■ **QUOTED TEXT**:
I am using the pseudo-code from the Wikipedia article.

I have also seen this algorithm implemented on Stack Overflow in Python

This would do fantastically if only I didn't have to understand the algorithm completely to use it.

My questions are as follows: What is the meaning of the Dist[] array in the pseudo-code, and how is the layering of the graph done in the Breadth-First-Search. I have a grasp on the workings of the DFS.

Thanks in advance.

  • 3
    "if only I didn't have to understand the algorithm completely to use it" - I find it's best to understand things before you use them...Otherwise, how do you know if its' an appropriate algorithm and what limitations it might have? – Mitch Wheat Jun 16 '11 at 2:32
  • 2
    I meant it in jest. I agree completely with what you are saying. Should I add a smiley face for clarity? – Schisis Jun 16 '11 at 2:38
  • Smith: the humor didn't show. Primarily because your username is "John Smith", rep = 1 and you joined today. There are lots of such posters on SO and many aren't joking... – Mitch Wheat Jun 16 '11 at 2:48
  • Understandable. I'm not attempting to be difficult, nor am I trolling. – Schisis Jun 16 '11 at 2:53
11

The standard BFS creates layers such that nodes in successive layers are at a distance of exactly 1 apart (i.e. there is a path of length 1 between the nodes of successive layers).

for v in G1
    if Pair[v] == NIL
       Dist[v] = 0
       Enqueue(Q,v)

■ **COMPLETE THE FOLLOWING**:
A) Why did Mitch Wheat say the poster's humor didn't show in the forum thread? Answer in one to three sentences.
B) In the forum thread, how far apart are nodes in successive layers created by the standard BFS?
The lines that come next have no connection to the forum thread.

■ **SUPPLIED MATERIAL**:
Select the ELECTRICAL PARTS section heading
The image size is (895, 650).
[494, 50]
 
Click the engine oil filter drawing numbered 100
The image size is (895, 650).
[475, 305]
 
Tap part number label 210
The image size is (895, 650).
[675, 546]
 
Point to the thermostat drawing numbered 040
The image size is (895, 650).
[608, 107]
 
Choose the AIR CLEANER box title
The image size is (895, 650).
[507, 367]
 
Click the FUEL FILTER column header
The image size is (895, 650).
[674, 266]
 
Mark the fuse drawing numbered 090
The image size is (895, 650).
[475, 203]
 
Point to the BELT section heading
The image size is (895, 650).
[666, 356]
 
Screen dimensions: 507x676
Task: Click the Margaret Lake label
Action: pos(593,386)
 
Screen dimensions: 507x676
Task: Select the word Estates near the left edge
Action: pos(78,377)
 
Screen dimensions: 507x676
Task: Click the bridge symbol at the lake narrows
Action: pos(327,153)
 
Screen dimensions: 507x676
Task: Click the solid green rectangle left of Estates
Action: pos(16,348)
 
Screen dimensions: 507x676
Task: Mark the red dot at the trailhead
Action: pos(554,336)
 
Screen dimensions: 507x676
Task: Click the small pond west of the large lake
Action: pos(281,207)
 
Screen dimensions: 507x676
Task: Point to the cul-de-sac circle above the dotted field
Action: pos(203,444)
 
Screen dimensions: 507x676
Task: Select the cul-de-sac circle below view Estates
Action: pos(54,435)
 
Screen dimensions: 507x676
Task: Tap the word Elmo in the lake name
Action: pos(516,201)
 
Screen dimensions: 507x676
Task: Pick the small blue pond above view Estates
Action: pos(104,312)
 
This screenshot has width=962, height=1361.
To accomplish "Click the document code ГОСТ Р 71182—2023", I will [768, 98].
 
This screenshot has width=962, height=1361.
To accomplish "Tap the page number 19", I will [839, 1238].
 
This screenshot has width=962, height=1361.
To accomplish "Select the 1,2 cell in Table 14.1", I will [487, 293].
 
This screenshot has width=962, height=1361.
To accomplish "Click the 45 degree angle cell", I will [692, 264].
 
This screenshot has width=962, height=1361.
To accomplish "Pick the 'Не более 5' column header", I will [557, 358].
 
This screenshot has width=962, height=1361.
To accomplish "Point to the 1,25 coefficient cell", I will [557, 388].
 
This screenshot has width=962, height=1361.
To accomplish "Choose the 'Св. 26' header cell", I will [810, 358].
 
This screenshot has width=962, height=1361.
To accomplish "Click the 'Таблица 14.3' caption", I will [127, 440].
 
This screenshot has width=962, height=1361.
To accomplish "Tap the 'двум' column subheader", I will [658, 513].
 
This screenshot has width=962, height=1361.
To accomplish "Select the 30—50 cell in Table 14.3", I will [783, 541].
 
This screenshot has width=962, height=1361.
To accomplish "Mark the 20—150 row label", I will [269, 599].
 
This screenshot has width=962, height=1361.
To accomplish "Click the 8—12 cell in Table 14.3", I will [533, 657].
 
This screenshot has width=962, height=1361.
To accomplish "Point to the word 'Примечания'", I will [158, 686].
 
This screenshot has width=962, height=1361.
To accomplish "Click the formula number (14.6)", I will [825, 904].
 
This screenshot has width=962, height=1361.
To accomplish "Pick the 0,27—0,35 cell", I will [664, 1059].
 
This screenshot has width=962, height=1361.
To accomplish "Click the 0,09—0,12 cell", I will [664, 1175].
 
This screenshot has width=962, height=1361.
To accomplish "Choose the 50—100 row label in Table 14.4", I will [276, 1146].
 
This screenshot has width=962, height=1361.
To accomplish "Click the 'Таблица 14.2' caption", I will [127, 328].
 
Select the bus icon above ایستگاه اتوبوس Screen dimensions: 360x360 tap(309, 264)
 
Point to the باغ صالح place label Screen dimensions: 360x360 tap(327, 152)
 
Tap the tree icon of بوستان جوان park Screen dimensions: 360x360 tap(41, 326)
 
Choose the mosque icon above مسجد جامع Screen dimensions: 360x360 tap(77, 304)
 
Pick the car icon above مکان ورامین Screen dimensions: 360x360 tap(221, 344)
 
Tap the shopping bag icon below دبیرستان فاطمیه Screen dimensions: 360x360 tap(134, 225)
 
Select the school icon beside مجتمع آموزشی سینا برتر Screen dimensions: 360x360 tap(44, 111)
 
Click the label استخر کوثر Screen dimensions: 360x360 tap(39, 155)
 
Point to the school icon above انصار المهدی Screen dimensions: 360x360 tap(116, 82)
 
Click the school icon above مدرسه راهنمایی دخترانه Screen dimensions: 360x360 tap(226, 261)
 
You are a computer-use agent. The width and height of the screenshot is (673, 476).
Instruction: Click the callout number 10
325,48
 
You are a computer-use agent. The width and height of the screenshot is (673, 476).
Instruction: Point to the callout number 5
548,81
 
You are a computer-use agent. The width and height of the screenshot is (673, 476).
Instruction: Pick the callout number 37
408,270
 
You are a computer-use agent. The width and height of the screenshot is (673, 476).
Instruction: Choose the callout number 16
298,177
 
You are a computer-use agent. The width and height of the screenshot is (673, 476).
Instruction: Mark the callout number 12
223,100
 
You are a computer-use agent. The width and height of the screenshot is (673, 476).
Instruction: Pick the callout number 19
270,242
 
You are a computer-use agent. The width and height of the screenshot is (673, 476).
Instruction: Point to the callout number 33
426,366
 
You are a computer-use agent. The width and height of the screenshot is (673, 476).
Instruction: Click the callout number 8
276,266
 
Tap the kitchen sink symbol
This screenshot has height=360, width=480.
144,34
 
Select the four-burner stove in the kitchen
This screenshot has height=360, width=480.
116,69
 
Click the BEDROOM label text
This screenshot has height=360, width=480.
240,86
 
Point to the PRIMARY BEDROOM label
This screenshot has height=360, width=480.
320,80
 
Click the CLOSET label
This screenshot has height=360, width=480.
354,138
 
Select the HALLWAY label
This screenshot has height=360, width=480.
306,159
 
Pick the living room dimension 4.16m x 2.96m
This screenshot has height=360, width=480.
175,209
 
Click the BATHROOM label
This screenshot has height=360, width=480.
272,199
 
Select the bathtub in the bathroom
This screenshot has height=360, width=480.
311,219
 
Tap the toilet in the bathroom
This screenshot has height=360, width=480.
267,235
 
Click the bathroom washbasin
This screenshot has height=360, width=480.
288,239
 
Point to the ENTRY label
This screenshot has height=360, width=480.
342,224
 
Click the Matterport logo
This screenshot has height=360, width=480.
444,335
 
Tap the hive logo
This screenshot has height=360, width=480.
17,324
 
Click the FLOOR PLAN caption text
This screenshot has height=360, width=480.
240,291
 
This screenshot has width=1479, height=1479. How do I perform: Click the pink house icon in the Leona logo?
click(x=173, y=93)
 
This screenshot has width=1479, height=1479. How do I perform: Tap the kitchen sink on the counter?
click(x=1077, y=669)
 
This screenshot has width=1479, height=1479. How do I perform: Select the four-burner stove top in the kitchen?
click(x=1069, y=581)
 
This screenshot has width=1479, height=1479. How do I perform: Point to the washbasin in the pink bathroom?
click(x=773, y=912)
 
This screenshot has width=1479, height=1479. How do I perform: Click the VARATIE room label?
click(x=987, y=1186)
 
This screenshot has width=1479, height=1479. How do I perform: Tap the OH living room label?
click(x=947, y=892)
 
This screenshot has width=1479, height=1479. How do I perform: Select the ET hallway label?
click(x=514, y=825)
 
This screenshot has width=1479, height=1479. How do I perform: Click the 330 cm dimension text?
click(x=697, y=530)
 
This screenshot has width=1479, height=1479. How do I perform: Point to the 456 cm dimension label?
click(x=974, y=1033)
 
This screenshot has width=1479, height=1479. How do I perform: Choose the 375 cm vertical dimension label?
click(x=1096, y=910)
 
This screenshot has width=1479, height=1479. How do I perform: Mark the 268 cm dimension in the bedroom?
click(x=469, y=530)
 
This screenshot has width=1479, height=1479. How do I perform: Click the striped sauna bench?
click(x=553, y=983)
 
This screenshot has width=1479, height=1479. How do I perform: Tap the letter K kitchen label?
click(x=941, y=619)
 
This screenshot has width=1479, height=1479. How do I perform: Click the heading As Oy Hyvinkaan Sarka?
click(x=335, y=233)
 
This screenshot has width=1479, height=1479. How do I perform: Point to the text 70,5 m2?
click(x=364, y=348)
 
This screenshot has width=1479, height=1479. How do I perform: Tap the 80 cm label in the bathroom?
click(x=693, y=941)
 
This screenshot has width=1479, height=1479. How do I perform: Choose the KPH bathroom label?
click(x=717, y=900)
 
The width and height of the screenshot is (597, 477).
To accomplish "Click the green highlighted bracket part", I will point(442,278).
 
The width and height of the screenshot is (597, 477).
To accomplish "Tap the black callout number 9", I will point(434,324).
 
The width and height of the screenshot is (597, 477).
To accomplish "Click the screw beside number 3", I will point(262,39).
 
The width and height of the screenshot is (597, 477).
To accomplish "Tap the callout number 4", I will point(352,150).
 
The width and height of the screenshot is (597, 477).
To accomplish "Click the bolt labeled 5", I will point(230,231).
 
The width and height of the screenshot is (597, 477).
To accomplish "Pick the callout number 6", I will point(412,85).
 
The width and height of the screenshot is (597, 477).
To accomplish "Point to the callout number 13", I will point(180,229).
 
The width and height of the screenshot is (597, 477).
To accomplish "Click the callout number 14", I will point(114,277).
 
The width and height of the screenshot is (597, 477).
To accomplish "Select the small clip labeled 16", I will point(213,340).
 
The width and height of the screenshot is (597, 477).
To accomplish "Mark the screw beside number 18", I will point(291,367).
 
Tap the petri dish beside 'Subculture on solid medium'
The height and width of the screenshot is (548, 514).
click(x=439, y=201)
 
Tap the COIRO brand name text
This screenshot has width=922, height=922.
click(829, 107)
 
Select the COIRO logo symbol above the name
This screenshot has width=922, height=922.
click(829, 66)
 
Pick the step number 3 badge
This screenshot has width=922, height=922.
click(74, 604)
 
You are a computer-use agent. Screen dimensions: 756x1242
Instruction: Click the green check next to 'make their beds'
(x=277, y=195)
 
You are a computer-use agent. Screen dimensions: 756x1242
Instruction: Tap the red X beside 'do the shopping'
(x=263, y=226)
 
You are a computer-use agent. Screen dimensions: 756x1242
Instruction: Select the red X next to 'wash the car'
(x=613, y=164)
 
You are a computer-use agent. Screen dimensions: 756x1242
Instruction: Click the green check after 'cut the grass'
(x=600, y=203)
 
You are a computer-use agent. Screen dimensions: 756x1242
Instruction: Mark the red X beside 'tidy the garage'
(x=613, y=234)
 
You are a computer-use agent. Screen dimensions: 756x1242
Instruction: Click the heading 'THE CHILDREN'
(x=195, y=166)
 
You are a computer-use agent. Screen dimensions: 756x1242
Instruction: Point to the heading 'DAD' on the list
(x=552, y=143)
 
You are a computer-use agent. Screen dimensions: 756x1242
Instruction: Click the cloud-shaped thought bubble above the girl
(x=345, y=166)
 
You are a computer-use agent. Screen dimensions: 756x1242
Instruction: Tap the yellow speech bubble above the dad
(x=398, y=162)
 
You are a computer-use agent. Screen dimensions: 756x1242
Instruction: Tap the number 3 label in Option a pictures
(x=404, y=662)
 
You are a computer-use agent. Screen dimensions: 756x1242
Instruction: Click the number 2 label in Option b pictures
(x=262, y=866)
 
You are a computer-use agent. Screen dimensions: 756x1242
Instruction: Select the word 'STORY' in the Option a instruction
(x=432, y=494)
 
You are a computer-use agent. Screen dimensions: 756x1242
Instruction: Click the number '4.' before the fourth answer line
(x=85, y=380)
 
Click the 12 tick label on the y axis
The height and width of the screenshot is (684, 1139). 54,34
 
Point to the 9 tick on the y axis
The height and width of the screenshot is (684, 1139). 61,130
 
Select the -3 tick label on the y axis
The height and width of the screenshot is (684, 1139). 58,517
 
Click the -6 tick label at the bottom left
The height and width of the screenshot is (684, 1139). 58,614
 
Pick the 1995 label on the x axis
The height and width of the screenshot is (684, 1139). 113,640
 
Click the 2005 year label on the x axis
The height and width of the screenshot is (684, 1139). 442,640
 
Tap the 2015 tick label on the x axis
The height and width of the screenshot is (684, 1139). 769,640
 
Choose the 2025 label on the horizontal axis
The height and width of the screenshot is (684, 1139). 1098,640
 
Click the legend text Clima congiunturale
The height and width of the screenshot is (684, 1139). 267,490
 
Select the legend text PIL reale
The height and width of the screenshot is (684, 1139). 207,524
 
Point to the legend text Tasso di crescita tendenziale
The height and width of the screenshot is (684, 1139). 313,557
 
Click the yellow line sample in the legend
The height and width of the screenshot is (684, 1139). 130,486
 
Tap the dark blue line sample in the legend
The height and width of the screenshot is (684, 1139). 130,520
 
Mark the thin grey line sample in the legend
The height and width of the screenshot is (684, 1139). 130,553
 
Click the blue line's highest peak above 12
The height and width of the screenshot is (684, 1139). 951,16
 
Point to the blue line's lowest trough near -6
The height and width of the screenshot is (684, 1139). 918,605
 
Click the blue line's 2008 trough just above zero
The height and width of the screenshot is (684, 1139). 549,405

■ **EXERCISE ANSWERS**:
A) The poster's username was "John Smith", their reputation was 1, and they had joined that day. Mitch Wheat pointed out that there are many such posters on SO and that many of them aren't joking.

B) They are at a distance of exactly 1 apart.